Beda Data Angka Kemiskinan Ekstrem RI dan Bank Dunia, Ekonom: 0 Persen pada 2024 Tidak Mudah
Reporter
Moh. Khory Alfarizi
Editor
Rr. Ariyani Yakti Widyastuti
Kamis, 8 Juni 2023 12:16 WIB
TEMPO.CO, Jakarta - Direktur Indonesia Development and Islamic Studies (IDEAS) Yusuf Wibisono menjelaskan bahwa angka kemiskinan di Indonesia sebesar 17,7 persen pada tahun 2022. Angka tersebut berdasarkan ukuran kemiskinan internasional Bank Dunia (World Bank) berdasarkan US$ purchasing power parity (PPP) yakni US$ 3,2 PPP sebagai batas poverty.
Saat ini Indonesia menggunakan ukuran US$ 1,9 PPP untuk kemiskinan ekstrem yang angkanya 1,5 persen pada 2022 dan menargetkan 0 persen pada 2024. Padahal, kata Yusuf, Bank Dunia sudah memberikan saran kepada pemerintah, untuk evaluasi kinerja penanggulangan kemiskinan yang lebih baik, agar tidak lagi menggunakan ukuran US$ 1,9 PPP, namun menggunakan ukuran US 3,2 PPP.
“Dengan ukuran extreme poverty US$ 1,9 PPP, angka kemiskinan hanya 1,5 persen. Namun, dalam perhitungan IDEAS, dengan ukuran poverty US$ 3,20 PPP, angka kemiskinan melonjak menjadi 17,7 persen,” ujar dia saat dihubungi pada Rabu, 7 Juni 2023.
Yusuf menilai, pemerintah terlihat resisten dengan usulan Bank Dunia ini, dengan alasan utama karena menyebabkan jumlah penduduk miskin akan bertambah signifikan. “Secara politik hal ini tentu tidak menguntungkan bagi penguasa, terlebih menjelang pemilu,” kata Yusuf.
Sementara, ukuran kemiskinan resmi di Indonesia, Badan Pusat Statistik atau BPS menggunakan ukuran kemiskinan nasional.

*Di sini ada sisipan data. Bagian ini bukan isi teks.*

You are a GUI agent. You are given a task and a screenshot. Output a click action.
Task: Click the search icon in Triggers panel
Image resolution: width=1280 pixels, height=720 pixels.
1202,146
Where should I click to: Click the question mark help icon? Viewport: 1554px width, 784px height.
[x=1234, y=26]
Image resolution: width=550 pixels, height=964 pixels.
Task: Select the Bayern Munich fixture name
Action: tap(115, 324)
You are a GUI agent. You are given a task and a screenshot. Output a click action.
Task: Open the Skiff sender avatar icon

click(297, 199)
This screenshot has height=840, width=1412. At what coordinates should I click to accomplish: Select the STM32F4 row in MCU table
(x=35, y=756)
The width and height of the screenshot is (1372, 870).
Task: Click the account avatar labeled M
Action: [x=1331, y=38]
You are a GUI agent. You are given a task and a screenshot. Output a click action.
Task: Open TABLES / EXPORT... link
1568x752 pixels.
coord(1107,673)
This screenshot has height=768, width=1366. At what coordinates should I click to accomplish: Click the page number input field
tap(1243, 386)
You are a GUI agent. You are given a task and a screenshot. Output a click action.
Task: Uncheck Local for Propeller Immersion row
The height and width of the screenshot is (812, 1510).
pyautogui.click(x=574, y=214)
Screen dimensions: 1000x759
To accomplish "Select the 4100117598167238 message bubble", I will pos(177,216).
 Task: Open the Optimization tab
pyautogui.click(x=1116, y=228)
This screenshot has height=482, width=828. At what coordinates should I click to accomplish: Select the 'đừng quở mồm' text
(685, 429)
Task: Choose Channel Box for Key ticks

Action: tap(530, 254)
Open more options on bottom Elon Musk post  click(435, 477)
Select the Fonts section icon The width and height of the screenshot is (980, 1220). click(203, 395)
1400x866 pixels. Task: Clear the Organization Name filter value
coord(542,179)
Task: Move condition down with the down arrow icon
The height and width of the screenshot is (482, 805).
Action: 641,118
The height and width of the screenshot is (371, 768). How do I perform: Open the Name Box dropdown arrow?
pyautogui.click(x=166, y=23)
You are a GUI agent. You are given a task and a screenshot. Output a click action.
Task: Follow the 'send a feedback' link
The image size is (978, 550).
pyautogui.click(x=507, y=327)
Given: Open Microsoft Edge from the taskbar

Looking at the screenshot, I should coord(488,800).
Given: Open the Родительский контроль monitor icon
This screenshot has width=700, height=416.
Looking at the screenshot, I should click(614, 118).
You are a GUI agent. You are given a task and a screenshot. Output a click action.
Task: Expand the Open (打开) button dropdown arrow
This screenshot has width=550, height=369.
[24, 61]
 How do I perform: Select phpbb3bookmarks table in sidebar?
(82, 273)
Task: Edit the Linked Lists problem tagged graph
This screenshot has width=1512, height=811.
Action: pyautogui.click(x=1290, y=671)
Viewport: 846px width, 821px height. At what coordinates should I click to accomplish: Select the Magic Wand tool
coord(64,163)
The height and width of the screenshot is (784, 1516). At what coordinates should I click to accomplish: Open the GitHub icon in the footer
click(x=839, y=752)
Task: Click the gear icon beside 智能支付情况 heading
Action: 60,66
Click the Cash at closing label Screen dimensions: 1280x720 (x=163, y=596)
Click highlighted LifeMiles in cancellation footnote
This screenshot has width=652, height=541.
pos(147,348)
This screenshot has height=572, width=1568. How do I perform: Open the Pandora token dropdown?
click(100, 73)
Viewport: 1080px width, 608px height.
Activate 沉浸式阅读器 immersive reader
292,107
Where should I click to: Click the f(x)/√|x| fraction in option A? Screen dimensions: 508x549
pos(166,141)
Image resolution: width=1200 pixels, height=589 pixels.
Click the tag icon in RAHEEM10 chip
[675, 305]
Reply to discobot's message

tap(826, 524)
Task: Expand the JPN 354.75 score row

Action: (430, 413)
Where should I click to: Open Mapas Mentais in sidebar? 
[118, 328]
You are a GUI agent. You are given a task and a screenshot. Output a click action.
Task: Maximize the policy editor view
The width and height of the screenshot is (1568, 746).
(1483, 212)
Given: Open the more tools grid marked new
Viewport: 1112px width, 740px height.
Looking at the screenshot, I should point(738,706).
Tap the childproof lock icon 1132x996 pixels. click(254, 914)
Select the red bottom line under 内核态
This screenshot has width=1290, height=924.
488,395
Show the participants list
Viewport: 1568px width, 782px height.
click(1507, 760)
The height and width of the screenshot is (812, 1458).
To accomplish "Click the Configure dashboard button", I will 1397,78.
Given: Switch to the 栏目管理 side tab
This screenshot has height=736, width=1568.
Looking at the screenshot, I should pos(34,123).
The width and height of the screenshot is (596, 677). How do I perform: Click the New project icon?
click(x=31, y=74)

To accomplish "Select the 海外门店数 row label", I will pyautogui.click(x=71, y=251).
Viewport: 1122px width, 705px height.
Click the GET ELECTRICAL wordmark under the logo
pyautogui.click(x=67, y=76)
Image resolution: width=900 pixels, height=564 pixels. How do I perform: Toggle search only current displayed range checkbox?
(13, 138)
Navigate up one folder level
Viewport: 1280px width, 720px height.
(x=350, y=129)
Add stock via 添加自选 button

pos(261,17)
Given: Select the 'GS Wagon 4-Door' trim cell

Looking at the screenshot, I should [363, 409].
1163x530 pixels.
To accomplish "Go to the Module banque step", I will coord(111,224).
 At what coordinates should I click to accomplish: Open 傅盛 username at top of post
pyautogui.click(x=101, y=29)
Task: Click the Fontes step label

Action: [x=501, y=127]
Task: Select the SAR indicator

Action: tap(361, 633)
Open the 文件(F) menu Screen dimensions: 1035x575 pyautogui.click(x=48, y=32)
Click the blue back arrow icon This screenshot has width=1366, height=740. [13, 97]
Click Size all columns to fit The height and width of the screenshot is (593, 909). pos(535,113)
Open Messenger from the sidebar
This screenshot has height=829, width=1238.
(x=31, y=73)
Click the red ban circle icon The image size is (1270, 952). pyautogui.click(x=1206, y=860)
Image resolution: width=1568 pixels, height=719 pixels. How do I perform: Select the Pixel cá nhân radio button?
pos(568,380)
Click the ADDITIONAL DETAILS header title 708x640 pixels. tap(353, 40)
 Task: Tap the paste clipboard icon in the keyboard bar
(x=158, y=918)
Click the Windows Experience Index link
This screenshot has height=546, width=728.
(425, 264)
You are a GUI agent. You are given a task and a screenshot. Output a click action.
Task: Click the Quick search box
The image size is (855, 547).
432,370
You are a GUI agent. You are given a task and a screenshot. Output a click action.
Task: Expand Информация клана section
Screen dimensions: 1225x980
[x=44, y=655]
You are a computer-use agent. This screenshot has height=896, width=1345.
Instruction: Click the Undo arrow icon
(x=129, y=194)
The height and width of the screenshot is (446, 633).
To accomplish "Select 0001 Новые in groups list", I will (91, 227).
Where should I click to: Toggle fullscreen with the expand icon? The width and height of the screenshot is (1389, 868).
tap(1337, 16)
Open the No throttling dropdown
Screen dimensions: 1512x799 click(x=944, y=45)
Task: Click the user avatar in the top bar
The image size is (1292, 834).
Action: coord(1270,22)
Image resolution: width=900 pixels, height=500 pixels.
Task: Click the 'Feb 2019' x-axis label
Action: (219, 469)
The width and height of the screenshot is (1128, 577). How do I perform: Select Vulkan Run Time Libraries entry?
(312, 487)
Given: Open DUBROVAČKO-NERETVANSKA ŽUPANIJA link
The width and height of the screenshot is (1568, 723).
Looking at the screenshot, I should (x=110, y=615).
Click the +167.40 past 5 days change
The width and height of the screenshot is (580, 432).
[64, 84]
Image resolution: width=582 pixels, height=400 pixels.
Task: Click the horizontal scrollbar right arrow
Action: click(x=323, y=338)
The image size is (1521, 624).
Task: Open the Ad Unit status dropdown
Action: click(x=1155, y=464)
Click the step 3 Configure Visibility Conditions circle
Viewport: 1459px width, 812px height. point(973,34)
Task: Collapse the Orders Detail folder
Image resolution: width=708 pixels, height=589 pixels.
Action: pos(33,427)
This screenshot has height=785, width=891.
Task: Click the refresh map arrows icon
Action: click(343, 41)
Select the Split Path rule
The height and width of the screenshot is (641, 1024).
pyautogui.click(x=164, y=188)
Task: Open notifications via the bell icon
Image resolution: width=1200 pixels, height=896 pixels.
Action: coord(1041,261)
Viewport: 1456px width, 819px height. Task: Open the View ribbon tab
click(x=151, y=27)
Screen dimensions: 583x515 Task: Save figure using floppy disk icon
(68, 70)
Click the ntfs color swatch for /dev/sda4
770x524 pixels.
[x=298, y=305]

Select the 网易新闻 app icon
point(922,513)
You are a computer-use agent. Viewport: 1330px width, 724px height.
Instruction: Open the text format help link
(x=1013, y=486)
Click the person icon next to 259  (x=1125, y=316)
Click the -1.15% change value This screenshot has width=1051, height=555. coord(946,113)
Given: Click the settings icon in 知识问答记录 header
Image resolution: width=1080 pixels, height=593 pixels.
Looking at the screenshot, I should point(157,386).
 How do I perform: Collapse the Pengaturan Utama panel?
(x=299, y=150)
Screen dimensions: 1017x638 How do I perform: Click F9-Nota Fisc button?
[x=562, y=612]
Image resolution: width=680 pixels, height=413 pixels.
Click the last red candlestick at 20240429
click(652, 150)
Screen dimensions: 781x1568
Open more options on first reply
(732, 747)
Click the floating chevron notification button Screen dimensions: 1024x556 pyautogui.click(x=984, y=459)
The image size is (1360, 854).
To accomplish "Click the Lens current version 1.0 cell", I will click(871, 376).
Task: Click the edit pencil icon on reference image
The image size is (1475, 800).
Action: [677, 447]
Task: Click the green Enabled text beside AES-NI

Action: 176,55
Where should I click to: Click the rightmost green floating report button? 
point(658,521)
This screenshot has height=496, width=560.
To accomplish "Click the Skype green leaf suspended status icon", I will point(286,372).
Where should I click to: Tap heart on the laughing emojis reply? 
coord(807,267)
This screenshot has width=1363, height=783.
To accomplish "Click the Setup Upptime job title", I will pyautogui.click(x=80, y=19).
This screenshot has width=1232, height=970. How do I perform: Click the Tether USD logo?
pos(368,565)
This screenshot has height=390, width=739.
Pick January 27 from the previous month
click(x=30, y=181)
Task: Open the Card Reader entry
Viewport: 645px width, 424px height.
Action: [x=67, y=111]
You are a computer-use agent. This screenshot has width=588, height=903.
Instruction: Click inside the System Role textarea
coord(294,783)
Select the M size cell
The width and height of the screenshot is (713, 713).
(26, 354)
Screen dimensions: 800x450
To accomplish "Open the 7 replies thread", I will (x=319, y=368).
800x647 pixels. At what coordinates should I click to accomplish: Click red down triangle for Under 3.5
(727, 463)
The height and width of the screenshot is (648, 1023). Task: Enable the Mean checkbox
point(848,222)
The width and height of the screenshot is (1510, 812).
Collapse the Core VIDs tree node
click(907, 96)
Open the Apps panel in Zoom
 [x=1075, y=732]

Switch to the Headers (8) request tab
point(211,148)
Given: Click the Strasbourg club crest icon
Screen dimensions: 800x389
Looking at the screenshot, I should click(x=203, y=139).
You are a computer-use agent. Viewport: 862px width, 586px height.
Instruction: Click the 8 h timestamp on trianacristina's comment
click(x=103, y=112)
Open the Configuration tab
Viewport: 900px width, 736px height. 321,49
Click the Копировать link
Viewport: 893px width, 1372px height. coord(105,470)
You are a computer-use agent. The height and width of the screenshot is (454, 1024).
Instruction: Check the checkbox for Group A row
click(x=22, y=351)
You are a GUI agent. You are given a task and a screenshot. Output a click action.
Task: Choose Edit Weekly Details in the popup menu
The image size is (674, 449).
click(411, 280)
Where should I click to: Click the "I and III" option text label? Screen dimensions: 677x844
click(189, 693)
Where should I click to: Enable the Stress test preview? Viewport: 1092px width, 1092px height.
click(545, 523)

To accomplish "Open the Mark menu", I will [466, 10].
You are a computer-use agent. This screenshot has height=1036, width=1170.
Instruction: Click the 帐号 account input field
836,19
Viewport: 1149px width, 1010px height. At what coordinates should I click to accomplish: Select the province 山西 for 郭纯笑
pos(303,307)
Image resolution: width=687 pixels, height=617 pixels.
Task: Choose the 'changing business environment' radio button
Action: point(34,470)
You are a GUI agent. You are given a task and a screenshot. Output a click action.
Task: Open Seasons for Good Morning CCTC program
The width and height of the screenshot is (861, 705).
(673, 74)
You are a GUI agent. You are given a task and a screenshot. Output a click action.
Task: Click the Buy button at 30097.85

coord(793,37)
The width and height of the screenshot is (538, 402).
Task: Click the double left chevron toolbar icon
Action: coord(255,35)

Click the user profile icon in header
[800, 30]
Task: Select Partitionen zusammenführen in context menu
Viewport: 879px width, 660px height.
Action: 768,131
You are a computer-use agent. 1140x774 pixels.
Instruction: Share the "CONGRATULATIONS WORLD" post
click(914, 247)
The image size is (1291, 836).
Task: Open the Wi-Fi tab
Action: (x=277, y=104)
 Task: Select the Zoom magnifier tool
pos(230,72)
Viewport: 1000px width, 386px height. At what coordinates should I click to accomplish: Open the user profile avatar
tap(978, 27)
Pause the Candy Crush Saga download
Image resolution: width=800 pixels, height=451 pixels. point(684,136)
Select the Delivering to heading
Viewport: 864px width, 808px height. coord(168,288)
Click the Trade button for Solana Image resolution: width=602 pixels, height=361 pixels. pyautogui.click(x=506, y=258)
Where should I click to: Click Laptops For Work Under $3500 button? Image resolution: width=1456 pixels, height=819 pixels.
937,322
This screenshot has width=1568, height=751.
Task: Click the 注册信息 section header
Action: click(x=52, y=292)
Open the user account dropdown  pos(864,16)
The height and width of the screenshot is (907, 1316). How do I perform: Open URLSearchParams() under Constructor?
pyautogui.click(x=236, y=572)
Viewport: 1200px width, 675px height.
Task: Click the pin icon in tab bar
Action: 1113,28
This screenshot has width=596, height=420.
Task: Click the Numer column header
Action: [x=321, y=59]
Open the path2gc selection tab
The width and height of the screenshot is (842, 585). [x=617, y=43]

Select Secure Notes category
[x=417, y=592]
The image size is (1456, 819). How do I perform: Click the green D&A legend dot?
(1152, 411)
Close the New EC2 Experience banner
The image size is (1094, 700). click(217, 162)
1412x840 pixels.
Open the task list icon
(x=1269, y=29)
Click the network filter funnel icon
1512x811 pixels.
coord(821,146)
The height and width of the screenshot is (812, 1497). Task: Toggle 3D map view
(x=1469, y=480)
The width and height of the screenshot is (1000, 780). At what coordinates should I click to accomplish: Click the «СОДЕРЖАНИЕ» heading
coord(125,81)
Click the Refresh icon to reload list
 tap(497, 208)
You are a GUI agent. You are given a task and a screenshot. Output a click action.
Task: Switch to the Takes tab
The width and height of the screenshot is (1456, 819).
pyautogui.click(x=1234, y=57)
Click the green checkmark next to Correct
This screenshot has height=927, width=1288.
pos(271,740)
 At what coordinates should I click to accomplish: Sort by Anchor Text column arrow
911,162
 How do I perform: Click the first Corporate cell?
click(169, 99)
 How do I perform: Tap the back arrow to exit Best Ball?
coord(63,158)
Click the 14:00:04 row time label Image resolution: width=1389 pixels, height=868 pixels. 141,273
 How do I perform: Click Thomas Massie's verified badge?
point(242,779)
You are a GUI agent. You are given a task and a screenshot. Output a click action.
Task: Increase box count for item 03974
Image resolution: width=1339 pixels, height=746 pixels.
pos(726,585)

Selama ini data kemiskinan dari BPS inilah yang selalu dipublikasikan pemerintah secara luas, yang rutin dikeluarkan berdasarkan survei setiap 6 bulan yaitu Susenas.
Pada September 2022, angka kemiskinan nasional versi BPS mencapai 9,6 persen. “Pada prakteknya, ukuran kemiskinan US$ 3,2 PPP sesuai rekomendasi dari Bank Dunia lebih relevan, yang menghasilkan angka kemiskinan sekitar 18 persen, dan akan berimplikasi penting bagi strategi pertumbuhan yang lebih inklusif,” tutur dia.
Yusuf pun mencontohkan, misalnya untuk implementasi kebijakan perlindungan sosial dan penanggulangan kemiskinan, pemerintah menggunakan data kemiskinan "mikro”. Data tersebut berbeda dari data kemiskinan "makro" dari BPS, yaitu DTKS (Data Terpadu Kesejahteraan Sosial) yang berisi data sekitar 35 persen keluarga termiskin.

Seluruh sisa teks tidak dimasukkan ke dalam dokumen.